The Wallowa Memorial Hospital is a primary employer in the area. The healthcare sector employed approximately 200 people as of 2024.

Many cattlemen and farmers live in the Enterprise area, including representatives of the Oregon Cattleman's Association, the Wallowa County Stockgrowers, and other groups. Livestock continues to be the largest sector of Wallowa County's agricultural economy, which is vastly dominated by cattle. There are over 24,000 mother cows in the permanent herds, with an additional 8,000 cattle from other areas grazing for the summer. There is nearly 5,000 head of sheep that summer in the county. These operations produce over $17.9 million of farm gate sales.
The crops portion of agriculture is much more diversified, with nearly 9,000 acres of wheat, 4,200 acres of barley, with nearly 29,000 acres of hay (alfalfa, grass, and grain) grown. Added to the incidental "tree farm" income, crops in Wallowa County produce over $25 million. The total agricultural farm gate sales for Wallowa County was $43,519,000 in 2007.

◆ Data to examine:
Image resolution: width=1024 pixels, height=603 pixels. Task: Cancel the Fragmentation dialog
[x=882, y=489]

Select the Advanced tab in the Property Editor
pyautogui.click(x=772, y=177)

--

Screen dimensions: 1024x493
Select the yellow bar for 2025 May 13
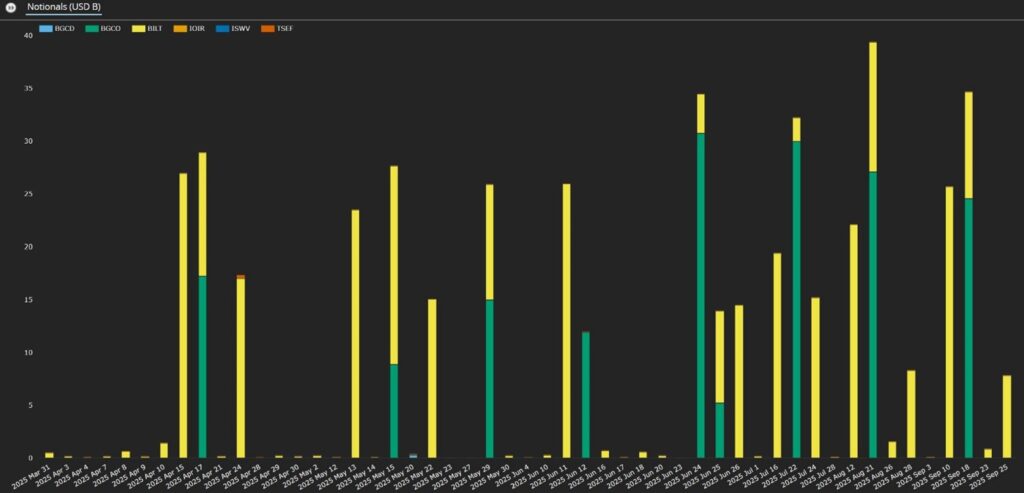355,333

* * *

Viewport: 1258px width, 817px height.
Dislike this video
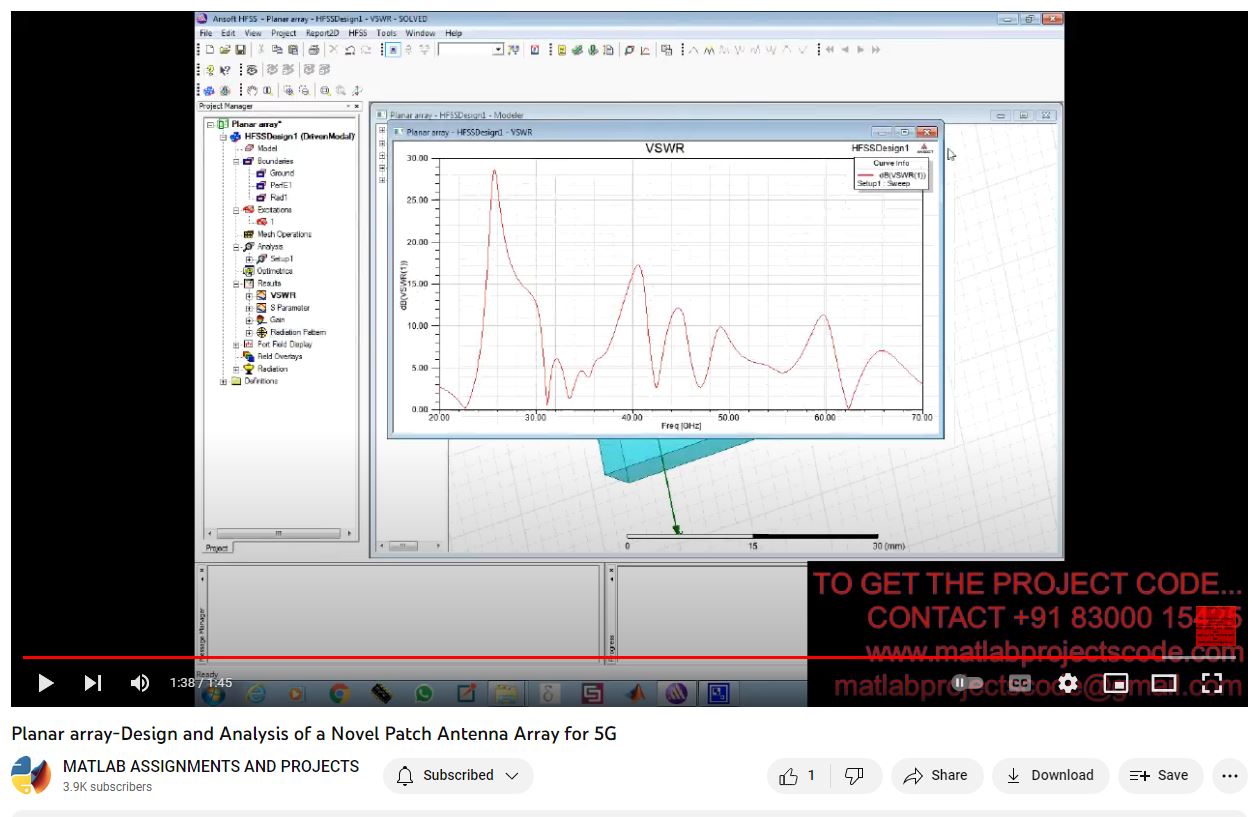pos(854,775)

◆ Actions to take:
a: Return, word for word, the part of the text on Wallowa County's economy that opens with the words containing "The Wallowa Memorial" and closes with "farm gate sales.".
b: Resume the text on Wallowa County's economy after its last sentence.

◆ Per-task outputs:
a:
The Wallowa Memorial Hospital is a primary employer in the area. The healthcare sector employed approximately 200 people as of 2024.

Many cattlemen and farmers live in the Enterprise area, including representatives of the Oregon Cattleman's Association, the Wallowa County Stockgrowers, and other groups. Livestock continues to be the largest sector of Wallowa County's agricultural economy, which is vastly dominated by cattle. There are over 24,000 mother cows in the permanent herds, with an additional 8,000 cattle from other areas grazing for the summer. There is nearly 5,000 head of sheep that summer in the county. These operations produce over $17.9 million of farm gate sales.

b:
Enterprise has several commercial greenhouses that sell nursery stock and numerous individuals within the local community also grow vegetables in private greenhouses. The organization of private growers into a brokerage is an ongoing project and several private growers feature their wares at the Enterprise Farmers Market every Saturday throughout the summer.

Two bronze foundries, Parks Bronze and TW Bronze, are situated in Enterprise. Numerous artists, craftsmen and musicians call Enterprise home.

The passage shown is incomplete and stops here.